(RECORD EXCERPTS):
··········

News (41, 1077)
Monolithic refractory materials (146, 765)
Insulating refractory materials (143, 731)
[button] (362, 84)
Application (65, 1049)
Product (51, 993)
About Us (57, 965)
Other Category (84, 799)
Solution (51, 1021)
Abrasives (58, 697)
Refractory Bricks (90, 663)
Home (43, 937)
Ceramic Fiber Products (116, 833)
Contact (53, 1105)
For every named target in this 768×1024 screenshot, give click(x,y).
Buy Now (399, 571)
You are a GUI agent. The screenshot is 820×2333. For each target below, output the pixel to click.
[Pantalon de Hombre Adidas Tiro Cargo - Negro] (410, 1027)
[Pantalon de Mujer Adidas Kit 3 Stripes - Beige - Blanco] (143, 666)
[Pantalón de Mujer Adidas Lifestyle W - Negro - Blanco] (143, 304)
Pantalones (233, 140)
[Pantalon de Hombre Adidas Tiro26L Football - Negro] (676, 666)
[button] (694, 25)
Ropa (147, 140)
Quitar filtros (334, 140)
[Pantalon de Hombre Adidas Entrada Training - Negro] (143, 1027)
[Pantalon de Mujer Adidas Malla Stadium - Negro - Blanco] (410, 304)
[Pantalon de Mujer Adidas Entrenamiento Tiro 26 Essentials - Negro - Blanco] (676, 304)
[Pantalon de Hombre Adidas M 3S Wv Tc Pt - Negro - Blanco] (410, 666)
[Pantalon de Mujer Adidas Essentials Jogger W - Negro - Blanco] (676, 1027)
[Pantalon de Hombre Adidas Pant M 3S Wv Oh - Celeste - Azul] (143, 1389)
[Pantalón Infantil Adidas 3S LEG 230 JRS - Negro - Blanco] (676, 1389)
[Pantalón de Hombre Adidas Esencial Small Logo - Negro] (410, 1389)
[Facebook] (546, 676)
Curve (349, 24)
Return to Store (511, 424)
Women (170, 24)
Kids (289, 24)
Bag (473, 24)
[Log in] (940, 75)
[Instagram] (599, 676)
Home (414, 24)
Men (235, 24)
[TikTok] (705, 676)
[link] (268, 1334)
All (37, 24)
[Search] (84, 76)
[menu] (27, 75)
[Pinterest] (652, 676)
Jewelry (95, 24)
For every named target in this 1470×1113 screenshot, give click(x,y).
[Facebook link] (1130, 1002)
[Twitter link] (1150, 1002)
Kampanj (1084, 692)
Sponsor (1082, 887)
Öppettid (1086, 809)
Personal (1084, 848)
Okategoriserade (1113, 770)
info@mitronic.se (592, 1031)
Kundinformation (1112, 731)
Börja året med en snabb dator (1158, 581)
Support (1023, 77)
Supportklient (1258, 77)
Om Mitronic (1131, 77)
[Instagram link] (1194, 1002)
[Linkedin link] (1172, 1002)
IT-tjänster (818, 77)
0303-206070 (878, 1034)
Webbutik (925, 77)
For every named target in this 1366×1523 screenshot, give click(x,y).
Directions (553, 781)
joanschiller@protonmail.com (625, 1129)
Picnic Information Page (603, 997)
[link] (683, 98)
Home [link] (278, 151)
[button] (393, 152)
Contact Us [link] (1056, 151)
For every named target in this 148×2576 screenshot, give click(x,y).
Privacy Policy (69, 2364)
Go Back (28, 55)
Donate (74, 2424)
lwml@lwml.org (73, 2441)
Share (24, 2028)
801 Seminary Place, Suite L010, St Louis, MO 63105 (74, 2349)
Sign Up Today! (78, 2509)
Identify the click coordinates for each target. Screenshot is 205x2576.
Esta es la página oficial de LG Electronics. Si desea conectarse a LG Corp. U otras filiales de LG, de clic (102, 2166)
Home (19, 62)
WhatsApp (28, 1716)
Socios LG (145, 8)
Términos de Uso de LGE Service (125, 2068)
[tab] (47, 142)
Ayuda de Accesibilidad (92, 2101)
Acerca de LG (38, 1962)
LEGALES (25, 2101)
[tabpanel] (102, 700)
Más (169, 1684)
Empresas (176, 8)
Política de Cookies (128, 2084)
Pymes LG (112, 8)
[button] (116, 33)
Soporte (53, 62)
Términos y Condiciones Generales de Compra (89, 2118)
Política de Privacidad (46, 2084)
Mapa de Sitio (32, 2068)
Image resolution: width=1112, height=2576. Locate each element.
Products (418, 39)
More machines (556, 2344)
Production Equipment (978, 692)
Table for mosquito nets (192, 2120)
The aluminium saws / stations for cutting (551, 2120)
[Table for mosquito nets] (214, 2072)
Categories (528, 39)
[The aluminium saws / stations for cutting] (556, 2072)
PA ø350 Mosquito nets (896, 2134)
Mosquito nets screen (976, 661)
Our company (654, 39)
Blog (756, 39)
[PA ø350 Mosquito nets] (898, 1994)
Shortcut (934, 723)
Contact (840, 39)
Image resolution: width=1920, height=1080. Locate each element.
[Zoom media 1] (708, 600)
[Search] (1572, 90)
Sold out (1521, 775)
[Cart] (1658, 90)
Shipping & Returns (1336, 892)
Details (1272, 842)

··········

(AIM OF THE TASK): Transcribe the listing above exactly as shown.

(SOLUTION TO THE EXERCISE):
News (41, 1077)
Monolithic refractory materials (146, 765)
Insulating refractory materials (143, 731)
[button] (362, 84)
Application (65, 1049)
Product (51, 993)
About Us (57, 965)
Other Category (84, 799)
Solution (51, 1021)
Abrasives (58, 697)
Refractory Bricks (90, 663)
Home (43, 937)
Ceramic Fiber Products (116, 833)
Contact (53, 1105)
For every named target in this 768×1024 screenshot, give click(x,y).
Buy Now (399, 571)
You are a GUI agent. The screenshot is 820×2333. For each target below, output the pixel to click.
[Pantalon de Hombre Adidas Tiro Cargo - Negro] (410, 1027)
[Pantalon de Mujer Adidas Kit 3 Stripes - Beige - Blanco] (143, 666)
[Pantalón de Mujer Adidas Lifestyle W - Negro - Blanco] (143, 304)
Pantalones (233, 140)
[Pantalon de Hombre Adidas Tiro26L Football - Negro] (676, 666)
[button] (694, 25)
Ropa (147, 140)
Quitar filtros (334, 140)
[Pantalon de Hombre Adidas Entrada Training - Negro] (143, 1027)
[Pantalon de Mujer Adidas Malla Stadium - Negro - Blanco] (410, 304)
[Pantalon de Mujer Adidas Entrenamiento Tiro 26 Essentials - Negro - Blanco] (676, 304)
[Pantalon de Hombre Adidas M 3S Wv Tc Pt - Negro - Blanco] (410, 666)
[Pantalon de Mujer Adidas Essentials Jogger W - Negro - Blanco] (676, 1027)
[Pantalon de Hombre Adidas Pant M 3S Wv Oh - Celeste - Azul] (143, 1389)
[Pantalón Infantil Adidas 3S LEG 230 JRS - Negro - Blanco] (676, 1389)
[Pantalón de Hombre Adidas Esencial Small Logo - Negro] (410, 1389)
[Facebook] (546, 676)
Curve (349, 24)
Return to Store (511, 424)
Women (170, 24)
Kids (289, 24)
Bag (473, 24)
[Log in] (940, 75)
[Instagram] (599, 676)
Home (414, 24)
Men (235, 24)
[TikTok] (705, 676)
[link] (268, 1334)
All (37, 24)
[Search] (84, 76)
[menu] (27, 75)
[Pinterest] (652, 676)
Jewelry (95, 24)
For every named target in this 1470×1113 screenshot, give click(x,y).
[Facebook link] (1130, 1002)
[Twitter link] (1150, 1002)
Kampanj (1084, 692)
Sponsor (1082, 887)
Öppettid (1086, 809)
Personal (1084, 848)
Okategoriserade (1113, 770)
info@mitronic.se (592, 1031)
Kundinformation (1112, 731)
Börja året med en snabb dator (1158, 581)
Support (1023, 77)
Supportklient (1258, 77)
Om Mitronic (1131, 77)
[Instagram link] (1194, 1002)
[Linkedin link] (1172, 1002)
IT-tjänster (818, 77)
0303-206070 (878, 1034)
Webbutik (925, 77)
For every named target in this 1366×1523 screenshot, give click(x,y).
Directions (553, 781)
joanschiller@protonmail.com (625, 1129)
Picnic Information Page (603, 997)
[link] (683, 98)
Home [link] (278, 151)
[button] (393, 152)
Contact Us [link] (1056, 151)
For every named target in this 148×2576 screenshot, give click(x,y).
Privacy Policy (69, 2364)
Go Back (28, 55)
Donate (74, 2424)
lwml@lwml.org (73, 2441)
Share (24, 2028)
801 Seminary Place, Suite L010, St Louis, MO 63105 (74, 2349)
Sign Up Today! (78, 2509)
Identify the click coordinates for each target. Screenshot is 205x2576.
Esta es la página oficial de LG Electronics. Si desea conectarse a LG Corp. U otras filiales de LG, de clic (102, 2166)
Home (19, 62)
WhatsApp (28, 1716)
Socios LG (145, 8)
Términos de Uso de LGE Service (125, 2068)
[tab] (47, 142)
Ayuda de Accesibilidad (92, 2101)
Acerca de LG (38, 1962)
LEGALES (25, 2101)
[tabpanel] (102, 700)
Más (169, 1684)
Empresas (176, 8)
Política de Cookies (128, 2084)
Pymes LG (112, 8)
[button] (116, 33)
Soporte (53, 62)
Términos y Condiciones Generales de Compra (89, 2118)
Política de Privacidad (46, 2084)
Mapa de Sitio (32, 2068)
Image resolution: width=1112, height=2576. Locate each element.
Products (418, 39)
More machines (556, 2344)
Production Equipment (978, 692)
Table for mosquito nets (192, 2120)
The aluminium saws / stations for cutting (551, 2120)
[Table for mosquito nets] (214, 2072)
Categories (528, 39)
[The aluminium saws / stations for cutting] (556, 2072)
PA ø350 Mosquito nets (896, 2134)
Mosquito nets screen (976, 661)
Our company (654, 39)
Blog (756, 39)
[PA ø350 Mosquito nets] (898, 1994)
Shortcut (934, 723)
Contact (840, 39)
Image resolution: width=1920, height=1080. Locate each element.
[Zoom media 1] (708, 600)
[Search] (1572, 90)
Sold out (1521, 775)
[Cart] (1658, 90)
Shipping & Returns (1336, 892)
Details (1272, 842)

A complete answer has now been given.